🤖 AI Summary
Existing reasoning models lack adaptability in adjusting inference steps according to task difficulty: they tend to under-reason on complex problems—leading to errors—while over-reasoning on simple or already-solved ones, thereby degrading efficiency—a critical limitation in inference-length adaptability. This paper proposes TRAAC, the first method enabling fine-grained, dynamic inference-step control during online post-training. TRAAC introduces a task difficulty assessment module to quantify problem complexity, leverages attention mechanisms to identify and prune redundant reasoning steps, and designs a difficulty-aware reinforcement learning reward function to optimize inference budget allocation.
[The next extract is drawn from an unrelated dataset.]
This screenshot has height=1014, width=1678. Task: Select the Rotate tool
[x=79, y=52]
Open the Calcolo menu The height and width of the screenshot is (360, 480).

Evaluated across multiple tasks, TRAAC achieves an average accuracy improvement of 8.4% and reduces average inference steps by 36.8%, while generalizing effectively beyond mathematical domains. It thus significantly enhances the trade-off between reasoning efficiency and accuracy.
📝 Abstract
Recent thinking models solve complex reasoning tasks by scaling test-time compute, but this scaling must be allocated in line with task difficulty. On one hand, short reasoning (underthinking) leads to errors on harder problems that require extended reasoning steps; but, excessively long reasoning (overthinking) can be token-inefficient, generating unnecessary steps even after reaching a correct intermediate solution. We refer to this as under-adaptivity, where the model fails to modulate its response length appropriately given problems of varying difficulty. To address under-adaptivity and strike a balance between under- and overthinking, we propose TRAAC (Think Right with Adaptive, Attentive Compression), an online post-training RL method that leverages the model's self-attention over a long reasoning trajectory to identify important steps and prune redundant ones. TRAAC also estimates difficulty and incorporates it into training rewards, thereby learning to allocate reasoning budget commensurate with example difficulty. Our approach improves accuracy, reduces reasoning steps, and enables adaptive thinking compared to base models and other RL baselines. Across a variety of tasks (AIME, AMC, GPQA-D, BBEH), TRAAC (Qwen3-4B) achieves an average absolute accuracy gain of 8.4% with a relative reduction in reasoning length of 36.8% compared to the base model, and a 7.9% accuracy gain paired with a 29.4% length drop compared to the best RL baseline. TRAAC also shows strong generalization: although our models are trained on math datasets, they show accuracy and efficiency gains on out-of-distribution non-math datasets like GPQA-D, BBEH, and OptimalThinkingBench. Our analysis further verifies that TRAAC provides fine-grained adjustments to thinking budget based on difficulty and that a combination of task-difficulty calibration and attention-based compression yields gains across diverse tasks.